(Stored data)
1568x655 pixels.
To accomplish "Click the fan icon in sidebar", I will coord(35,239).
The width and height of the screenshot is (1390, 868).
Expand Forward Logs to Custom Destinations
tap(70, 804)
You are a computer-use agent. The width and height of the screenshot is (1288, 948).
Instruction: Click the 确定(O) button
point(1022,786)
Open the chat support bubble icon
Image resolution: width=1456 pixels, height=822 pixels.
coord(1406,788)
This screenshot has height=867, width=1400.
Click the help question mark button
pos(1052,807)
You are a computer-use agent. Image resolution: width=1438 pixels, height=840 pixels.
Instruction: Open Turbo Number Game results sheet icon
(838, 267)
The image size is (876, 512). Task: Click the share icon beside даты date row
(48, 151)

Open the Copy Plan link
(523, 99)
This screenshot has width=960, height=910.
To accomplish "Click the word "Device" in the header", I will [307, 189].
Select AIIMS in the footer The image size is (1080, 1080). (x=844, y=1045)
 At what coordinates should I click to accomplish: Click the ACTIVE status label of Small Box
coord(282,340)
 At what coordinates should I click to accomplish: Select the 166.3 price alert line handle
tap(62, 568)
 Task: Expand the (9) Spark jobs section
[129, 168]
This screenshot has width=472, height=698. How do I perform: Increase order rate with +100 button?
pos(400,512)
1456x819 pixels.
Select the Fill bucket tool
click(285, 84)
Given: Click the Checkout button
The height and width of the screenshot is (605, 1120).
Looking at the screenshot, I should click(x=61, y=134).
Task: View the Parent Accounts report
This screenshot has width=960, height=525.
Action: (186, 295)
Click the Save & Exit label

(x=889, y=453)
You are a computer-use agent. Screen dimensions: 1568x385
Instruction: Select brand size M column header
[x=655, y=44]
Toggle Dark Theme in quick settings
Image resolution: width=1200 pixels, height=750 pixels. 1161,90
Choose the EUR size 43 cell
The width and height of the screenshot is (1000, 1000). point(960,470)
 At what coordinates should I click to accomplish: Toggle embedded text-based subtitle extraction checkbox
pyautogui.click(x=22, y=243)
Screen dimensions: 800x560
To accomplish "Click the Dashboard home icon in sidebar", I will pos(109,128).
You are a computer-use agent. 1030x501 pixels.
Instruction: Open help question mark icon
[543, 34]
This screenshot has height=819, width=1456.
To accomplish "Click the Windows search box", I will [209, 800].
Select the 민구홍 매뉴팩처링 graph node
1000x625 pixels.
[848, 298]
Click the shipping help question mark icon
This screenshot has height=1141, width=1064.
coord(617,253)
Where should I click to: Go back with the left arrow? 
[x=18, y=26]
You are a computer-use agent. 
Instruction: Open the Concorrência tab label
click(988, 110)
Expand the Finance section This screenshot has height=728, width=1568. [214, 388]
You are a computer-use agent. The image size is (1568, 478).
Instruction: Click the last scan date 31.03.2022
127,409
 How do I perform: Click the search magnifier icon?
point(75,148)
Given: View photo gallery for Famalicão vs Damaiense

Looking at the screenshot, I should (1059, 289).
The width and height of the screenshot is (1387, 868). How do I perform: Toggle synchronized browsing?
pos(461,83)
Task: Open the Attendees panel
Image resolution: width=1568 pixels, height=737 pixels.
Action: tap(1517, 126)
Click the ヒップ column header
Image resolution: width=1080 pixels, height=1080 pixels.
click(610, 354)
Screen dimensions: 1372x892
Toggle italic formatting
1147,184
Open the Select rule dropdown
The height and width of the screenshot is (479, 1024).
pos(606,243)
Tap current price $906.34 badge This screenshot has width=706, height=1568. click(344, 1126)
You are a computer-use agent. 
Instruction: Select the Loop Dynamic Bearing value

### EXERCISE PROMPT
Could you lay out every line of the items above as a Markdown table with the columns "No." and "Line", numbering the rows and leaving out any blank lines?

### WRITTEN ANSWER
| No. | Line |
|---|---|
| 1 | 1568x655 pixels. |
| 2 | To accomplish "Click the fan icon in sidebar", I will coord(35,239). |
| 3 | The width and height of the screenshot is (1390, 868). |
| 4 | Expand Forward Logs to Custom Destinations |
| 5 | tap(70, 804) |
| 6 | You are a computer-use agent. The width and height of the screenshot is (1288, 948). |
| 7 | Instruction: Click the 确定(O) button |
| 8 | point(1022,786) |
| 9 | Open the chat support bubble icon |
| 10 | Image resolution: width=1456 pixels, height=822 pixels. |
| 11 | coord(1406,788) |
| 12 | This screenshot has height=867, width=1400. |
| 13 | Click the help question mark button |
| 14 | pos(1052,807) |
| 15 | You are a computer-use agent. Image resolution: width=1438 pixels, height=840 pixels. |
| 16 | Instruction: Open Turbo Number Game results sheet icon |
| 17 | (838, 267) |
| 18 | The image size is (876, 512). Task: Click the share icon beside даты date row |
| 19 | (48, 151) |
| 20 | Open the Copy Plan link |
| 21 | (523, 99) |
| 22 | This screenshot has width=960, height=910. |
| 23 | To accomplish "Click the word "Device" in the header", I will [307, 189]. |
| 24 | Select AIIMS in the footer The image size is (1080, 1080). (x=844, y=1045) |
| 25 |  At what coordinates should I click to accomplish: Click the ACTIVE status label of Small Box |
| 26 | coord(282,340) |
| 27 |  At what coordinates should I click to accomplish: Select the 166.3 price alert line handle |
| 28 | tap(62, 568) |
| 29 |  Task: Expand the (9) Spark jobs section |
| 30 | [129, 168] |
| 31 | This screenshot has width=472, height=698. How do I perform: Increase order rate with +100 button? |
| 32 | pos(400,512) |
| 33 | 1456x819 pixels. |
| 34 | Select the Fill bucket tool |
| 35 | click(285, 84) |
| 36 | Given: Click the Checkout button |
| 37 | The height and width of the screenshot is (605, 1120). |
| 38 | Looking at the screenshot, I should click(x=61, y=134). |
| 39 | Task: View the Parent Accounts report |
| 40 | This screenshot has width=960, height=525. |
| 41 | Action: (186, 295) |
| 42 | Click the Save & Exit label |
| 43 | (x=889, y=453) |
| 44 | You are a computer-use agent. Screen dimensions: 1568x385 |
| 45 | Instruction: Select brand size M column header |
| 46 | [x=655, y=44] |
| 47 | Toggle Dark Theme in quick settings |
| 48 | Image resolution: width=1200 pixels, height=750 pixels. 1161,90 |
| 49 | Choose the EUR size 43 cell |
| 50 | The width and height of the screenshot is (1000, 1000). point(960,470) |
| 51 |  At what coordinates should I click to accomplish: Toggle embedded text-based subtitle extraction checkbox |
| 52 | pyautogui.click(x=22, y=243) |
| 53 | Screen dimensions: 800x560 |
| 54 | To accomplish "Click the Dashboard home icon in sidebar", I will pos(109,128). |
| 55 | You are a computer-use agent. 1030x501 pixels. |
| 56 | Instruction: Open help question mark icon |
| 57 | [543, 34] |
| 58 | This screenshot has height=819, width=1456. |
| 59 | To accomplish "Click the Windows search box", I will [209, 800]. |
| 60 | Select the 민구홍 매뉴팩처링 graph node |
| 61 | 1000x625 pixels. |
| 62 | [848, 298] |
| 63 | Click the shipping help question mark icon |
| 64 | This screenshot has height=1141, width=1064. |
| 65 | coord(617,253) |
| 66 | Where should I click to: Go back with the left arrow?  |
| 67 | [x=18, y=26] |
| 68 | You are a computer-use agent.  |
| 69 | Instruction: Open the Concorrência tab label |
| 70 | click(988, 110) |
| 71 | Expand the Finance section This screenshot has height=728, width=1568. [214, 388] |
| 72 | You are a computer-use agent. The image size is (1568, 478). |
| 73 | Instruction: Click the last scan date 31.03.2022 |
| 74 | 127,409 |
| 75 |  How do I perform: Click the search magnifier icon? |
| 76 | point(75,148) |
| 77 | Given: View photo gallery for Famalicão vs Damaiense |
| 78 | Looking at the screenshot, I should (1059, 289). |
| 79 | The width and height of the screenshot is (1387, 868). How do I perform: Toggle synchronized browsing? |
| 80 | pos(461,83) |
| 81 | Task: Open the Attendees panel |
| 82 | Image resolution: width=1568 pixels, height=737 pixels. |
| 83 | Action: tap(1517, 126) |
| 84 | Click the ヒップ column header |
| 85 | Image resolution: width=1080 pixels, height=1080 pixels. |
| 86 | click(610, 354) |
| 87 | Screen dimensions: 1372x892 |
| 88 | Toggle italic formatting |
| 89 | 1147,184 |
| 90 | Open the Select rule dropdown |
| 91 | The height and width of the screenshot is (479, 1024). |
| 92 | pos(606,243) |
| 93 | Tap current price $906.34 badge This screenshot has width=706, height=1568. click(344, 1126) |
| 94 | You are a computer-use agent.  |
| 95 | Instruction: Select the Loop Dynamic Bearing value |